Dass die anerkannten Therapieformen ineffektiv seien, wird sicherlich nicht von den
Millionen und Abermillionen Patienten behauptet, denen eine Therapie geholfen hat. Gerade
die Amerikaner, die ja als etwas pragmatischer gelten, haben in ihren Führungsschichten
erkannt, dass der Gang zum Therapeuten , gelegentlich oder auch mal engmaschiger, die
Arbeitseffektivität steigert.
Vielleicht dauern manche Therapien tatsächlich zu lange. Andererseits habe ich seit
vielen Jahren auch erlebt, daß Kurztherapien von 15 - 25 Stunden ausreichen, alles
weitere wäre Filigranarbeit.Es gibt dazu einen hübschen Vergleich aus der kanadischen
Holzfällerwelt, wo die gefällten Baumstämme ins Wasser geleitet werden. Gelegentlich
verkeilen sich die Masse an Baumstämmen im Fluß und es geht nicht mehr weiter. Wenn es
gelingt, den einen Baumstamm zu finden, der die Verkeilung unterhält und ihn wieder flott
zu machen, geht es wieder weiter. Der Vergleich zu Störungen des Seelenlebens ist
naheliegend. Deswegen, manche Therapien gehen schnell, manche lange. Nur ist eben
auch der Patient Gradmesser. Keiner wird gezwungen länger als notwendig eine Therapie zu
machen. Nur vielen tut sie halt gut und sie möchten weitermachen.

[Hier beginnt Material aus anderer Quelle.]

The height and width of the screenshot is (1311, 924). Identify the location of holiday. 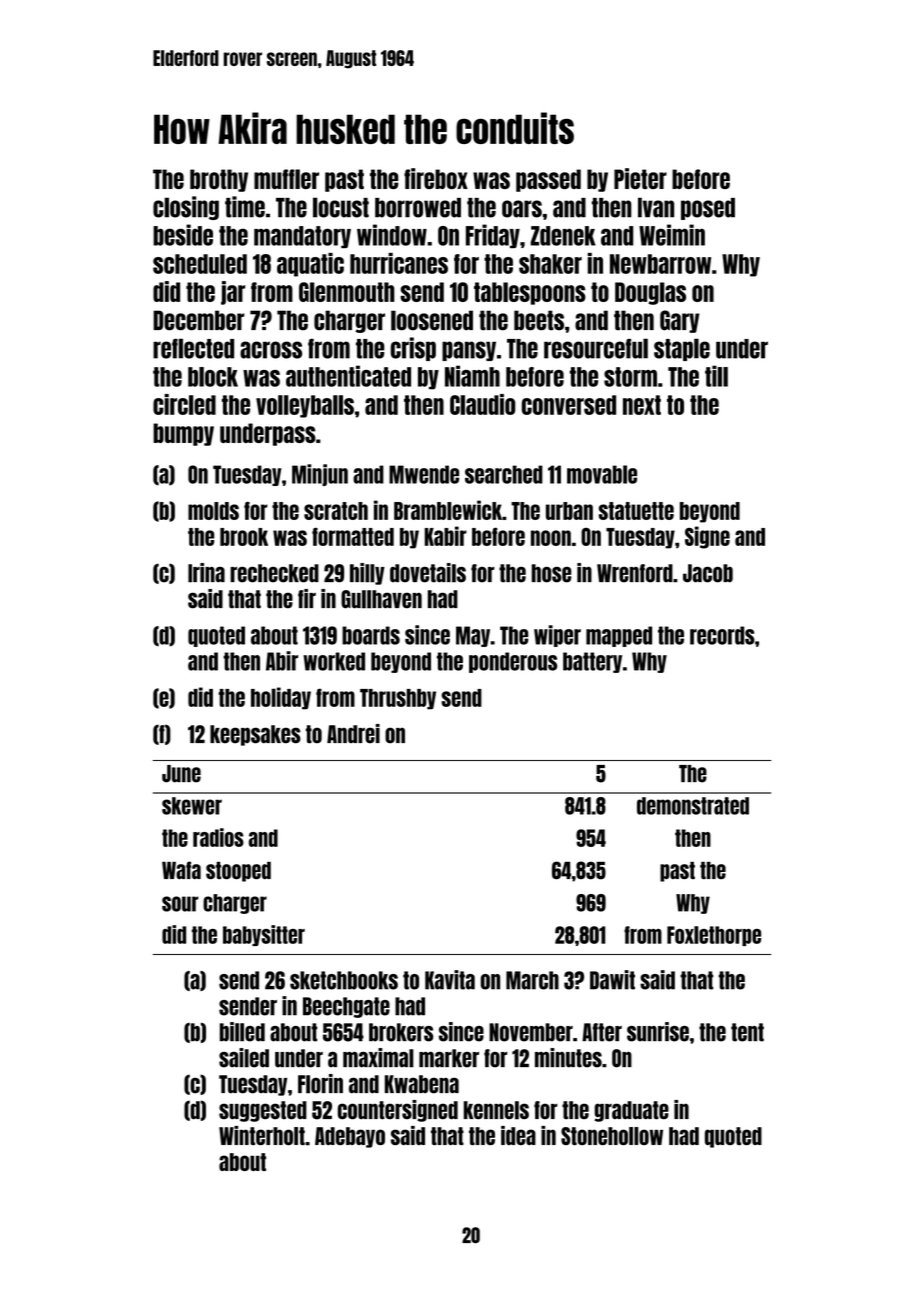
(281, 698).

Das Argument des Teuren sticht auch nicht aus mehreren Gründen. Ein Herzneurotiker, wie
es sie in Deutschland zu Millionen gibt , verursacht in den durchschnittlich 8
Jahren, bis er endlich an einen Fachpsychotherapeuten überwiesen wird unglaublich viel an
Kosten bei Hausärzten, Kardiologen, Nervenärzten, Kliniken.